### SET TASKS
a - Answer these questions from the article below on Lukashenko's visit to China, one answer per line with matching marks:
(i) On which days is Lukashenko in Beijing for the state visit?
(ii) On what date was the 12-point Chinese peace plan released?
(iii) What share of Belarus-EU trade is now restricted?
b - The article below on Lukashenko's visit to China names several goods that Belarus is a major exporter of. List all of them.

Belarussian President Lukashenko’s Visit To China: The Trade Angle
By Chris Devonshire-Ellis
The Belarus President, Alexander Lukashenko is visiting Beijing on a State visit this Tuesday and Wednesday (February 28 / March 1) where all Western media eyes will be concentrating on the Ukraine issue. Belarus has very strong relations with Russia and borders Ukraine to the south, where joint Belarus/Russian military deployments are worrying the West.
China too, has had high-level contact with Russia in recent days – State Councilor Wang Yi has been holding extensive discussions with President Putin and other senior Russian ministerial and security personnel. That lead to a proposed 12-point Chinese peace plan being released last Friday (February 24) which has been largely dismissed in the West. Doing so however is pushing China to make rather more deep rooted trade and security contingency plans of its own – some of which may be in place for decades if some impasse between the West and Russia cannot be reached.
With Belarus most certainly likely to side with Russia, itself aligned with China, that places Beijing’s influence right up against the borders of Latvia, Lithuania, and Poland. While US President Joe Biden has warned China against supplying weapons to Russia, Belarus remains an option. Clearly, Ukraine will be discussed in Beijing with Xi Jinping. Yet those are likely to be more long-term strategic than military, although the latter component will crop up – especially as Belarus has applied to be a member of the Shanghai Cooperation Organisation and is currently an observer.
However, Belarus has new-found strategic value for China as it is now the de facto Western border for China’s sphere of influence in the new Eurasia. Belarus has also been sanctioned by the West for its political resistance to change – the EU hasn’t recognized the results of the last Belarus Presidential elections, and organised and financed attempts over overthrow the current President, and has placed additional sanctions upon the country and some of its corporates for support of Moscow during the Ukraine conflict resulting in 70% of Belarus-EU trade now being restricted.
Yet Belarus is a major exporter of timber, fertilizers, and agricultural machinery, as well as being a source of competitive labour. Those are now finding their way to new markets east, instead of subsidizing EU production, and especially in the EU’s own agricultural sector.

### RECORDED INFORMATION
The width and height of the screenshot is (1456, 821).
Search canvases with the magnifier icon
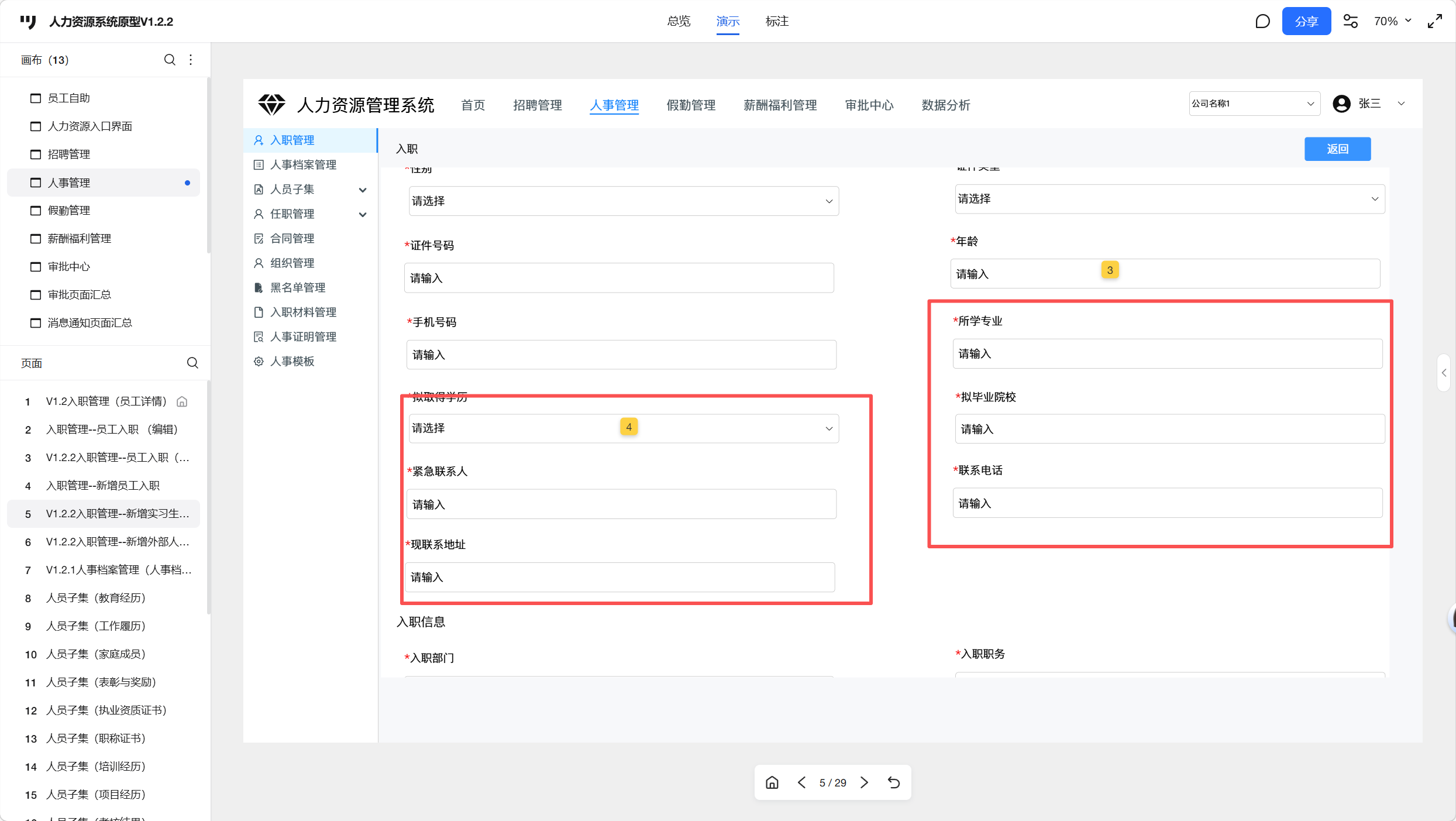(x=170, y=60)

### SOLUTIONS PER TASK
a -
(i) Tuesday and Wednesday, February 28 and March 1
(ii) Friday, February 24
(iii) 70%

b - Timber, fertilizers, agricultural machinery